The attempt to spin tales grows larger every day. Of course, there could be a completely different story in Atlanta or even Berlin. Does the chamois dream itself back to its Alpine home? Does Christiane Möbus help it in its darkest hour of need when she forges, pushes and rearranges seven cement stones out of the wall? Will this wall be as mountain cliffs, which allow themselves to be climbed step by step? Do the moved stones give us pause? Can art move not only stones, but also mountains?
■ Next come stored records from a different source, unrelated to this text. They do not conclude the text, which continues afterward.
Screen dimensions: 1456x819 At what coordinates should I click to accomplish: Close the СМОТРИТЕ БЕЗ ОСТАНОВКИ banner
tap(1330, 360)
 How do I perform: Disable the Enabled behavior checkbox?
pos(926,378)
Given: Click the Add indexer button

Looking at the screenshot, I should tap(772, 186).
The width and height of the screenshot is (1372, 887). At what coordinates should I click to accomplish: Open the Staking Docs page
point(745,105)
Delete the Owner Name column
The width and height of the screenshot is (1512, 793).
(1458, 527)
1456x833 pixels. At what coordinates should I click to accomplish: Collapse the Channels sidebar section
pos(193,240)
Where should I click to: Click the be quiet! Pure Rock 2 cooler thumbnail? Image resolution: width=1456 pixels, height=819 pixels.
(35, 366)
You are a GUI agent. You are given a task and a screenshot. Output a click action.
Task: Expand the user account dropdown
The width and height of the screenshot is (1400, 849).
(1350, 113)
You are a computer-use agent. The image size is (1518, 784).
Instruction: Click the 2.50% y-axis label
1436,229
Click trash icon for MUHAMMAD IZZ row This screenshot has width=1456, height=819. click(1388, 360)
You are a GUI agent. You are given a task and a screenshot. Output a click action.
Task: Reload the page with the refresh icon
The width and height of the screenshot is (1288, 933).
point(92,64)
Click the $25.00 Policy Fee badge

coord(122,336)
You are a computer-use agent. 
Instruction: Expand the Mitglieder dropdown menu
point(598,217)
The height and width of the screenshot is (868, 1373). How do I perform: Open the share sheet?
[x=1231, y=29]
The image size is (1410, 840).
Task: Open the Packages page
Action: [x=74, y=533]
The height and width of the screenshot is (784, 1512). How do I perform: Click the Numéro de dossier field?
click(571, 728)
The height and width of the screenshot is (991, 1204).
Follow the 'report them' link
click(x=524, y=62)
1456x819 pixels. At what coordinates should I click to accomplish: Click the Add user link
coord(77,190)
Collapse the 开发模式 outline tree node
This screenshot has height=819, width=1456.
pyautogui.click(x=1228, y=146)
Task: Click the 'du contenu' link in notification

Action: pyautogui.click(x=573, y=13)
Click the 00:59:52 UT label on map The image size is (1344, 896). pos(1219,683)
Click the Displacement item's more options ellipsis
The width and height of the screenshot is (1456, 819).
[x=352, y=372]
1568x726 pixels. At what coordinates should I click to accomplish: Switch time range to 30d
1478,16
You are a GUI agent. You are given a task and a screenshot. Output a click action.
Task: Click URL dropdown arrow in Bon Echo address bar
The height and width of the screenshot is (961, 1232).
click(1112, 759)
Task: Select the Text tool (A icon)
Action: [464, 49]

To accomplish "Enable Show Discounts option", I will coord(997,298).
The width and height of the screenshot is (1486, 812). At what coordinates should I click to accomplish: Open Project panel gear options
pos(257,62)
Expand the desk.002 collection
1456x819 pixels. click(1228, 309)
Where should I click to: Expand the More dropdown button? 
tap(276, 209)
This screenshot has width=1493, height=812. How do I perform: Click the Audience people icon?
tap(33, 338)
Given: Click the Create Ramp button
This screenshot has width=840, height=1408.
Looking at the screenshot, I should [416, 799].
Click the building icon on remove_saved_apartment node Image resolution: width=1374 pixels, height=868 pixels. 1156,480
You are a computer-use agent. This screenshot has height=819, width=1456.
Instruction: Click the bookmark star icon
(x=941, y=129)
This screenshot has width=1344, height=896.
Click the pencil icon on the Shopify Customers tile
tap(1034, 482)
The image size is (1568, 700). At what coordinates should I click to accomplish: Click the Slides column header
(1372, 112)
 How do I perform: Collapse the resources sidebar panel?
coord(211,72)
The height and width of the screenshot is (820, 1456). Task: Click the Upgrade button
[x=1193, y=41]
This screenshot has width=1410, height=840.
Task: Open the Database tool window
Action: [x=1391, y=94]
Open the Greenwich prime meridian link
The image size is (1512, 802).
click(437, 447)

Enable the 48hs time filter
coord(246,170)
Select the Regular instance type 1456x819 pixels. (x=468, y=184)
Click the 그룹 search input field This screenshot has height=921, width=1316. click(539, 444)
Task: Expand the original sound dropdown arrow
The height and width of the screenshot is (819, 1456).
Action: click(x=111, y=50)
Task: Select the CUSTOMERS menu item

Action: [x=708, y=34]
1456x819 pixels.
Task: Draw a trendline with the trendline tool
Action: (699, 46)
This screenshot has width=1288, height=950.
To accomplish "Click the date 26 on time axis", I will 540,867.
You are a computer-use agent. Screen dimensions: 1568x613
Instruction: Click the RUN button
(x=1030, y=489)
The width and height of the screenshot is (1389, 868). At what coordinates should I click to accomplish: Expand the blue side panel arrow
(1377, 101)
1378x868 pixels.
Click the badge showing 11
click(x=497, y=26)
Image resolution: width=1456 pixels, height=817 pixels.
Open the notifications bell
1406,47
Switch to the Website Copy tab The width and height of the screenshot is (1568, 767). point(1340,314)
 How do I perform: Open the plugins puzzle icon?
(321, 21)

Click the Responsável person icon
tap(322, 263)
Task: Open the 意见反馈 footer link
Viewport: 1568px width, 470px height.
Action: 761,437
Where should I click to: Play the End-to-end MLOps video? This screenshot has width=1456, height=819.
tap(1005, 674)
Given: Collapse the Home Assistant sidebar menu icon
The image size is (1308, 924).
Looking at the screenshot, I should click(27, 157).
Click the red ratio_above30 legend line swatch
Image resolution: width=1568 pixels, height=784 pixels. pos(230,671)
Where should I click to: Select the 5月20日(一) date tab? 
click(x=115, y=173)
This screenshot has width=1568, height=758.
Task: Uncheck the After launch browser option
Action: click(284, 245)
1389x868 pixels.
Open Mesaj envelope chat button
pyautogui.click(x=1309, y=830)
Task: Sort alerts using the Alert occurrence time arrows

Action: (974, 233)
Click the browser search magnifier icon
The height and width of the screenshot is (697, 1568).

Christiane Möbus once said: "The present is always only a point". Is the scenario with the chamois just such a point? A frozen moment that waits to be thawed? If so, the associations pour as if into a river, and we see the cement wall as cliffs – and every stone as a saving reef – through the act of art. And then the mountain comes, if not to the prophet, then to the chamois. The spare epigram of the piece gains an imaginative depth, and the "associative order" (in the words of German Romantic poet, Novalis) becomes alive, because the impetus is so fundamental. Nothing declines into anecdote, nor does it become flat or linear. Everything remains wide open to our fantasies.
We can say that Christiane Möbus is a diviner, moving between concept and poetry. Her works have broad depth and tie her message tightly and concretely to her subject. They are literally saturated with experience, not lacking strict and methodical discipline. The works are limited to only a few pieces of data from our external world – an almost let us see that for this most restrictive and monosyllabic use of data, a much more open, rich and graceful message is achieved. Connotations and memories are contained in this work. Its precision stems from sharp and orderly formulation rather than being buried in unambiguous codes. The lucidity grows from renouncing every superfluous word, not from easy readability. The short key words – chamois, steel bars, moved stone – do not whisper to us, rather they occupy the room in clear contours where objectivity neither adjusts to an open horizon nor diminishes their moving emotionality. If the mountain comes to the chamois, if the chamois can save itself in the mountains, if the story ends in an animal-tragedy, if the piece has a pure and poetic or even critical character – these things can, should and must remain open.
1 The German word "Gamsbart" literally means a larger shaving-brush tuft of hair from a chamois (e.g., the goat-like antelope, similar to a mountain goat, not the "sheepskin cloth" most Americans are familiar with) worn as a hat decoration. This is a very traditional sight, one experiences almost daily in Southern Germany.
2 The chamois is an animal unique to the Alps, and lives in absolute freedom. If it is caged or captured, it dies. The animal does no experience with humans, that is to say very, very few people ever have face-to-face contact with it. Only speial types of hunters in Sothern Germany are allowed to take its horns, which they than hang above the entrance to their homes. It is considered a moral infraction for anyone but members of that group of hunters to take the chamois.
3 The first installation of this work was displayed in an underground pedestrian walkway which, ironically pedestrians did not use a lot. This cavernous area then was, at that point, reminiscent of the dungeon-like underworld of the mountain.
4"Unort" is relatively the opposite of the word "Ort" which means place. The translation of "non-place" does not offer the deeper philosophical aspect of the original German intent of the word.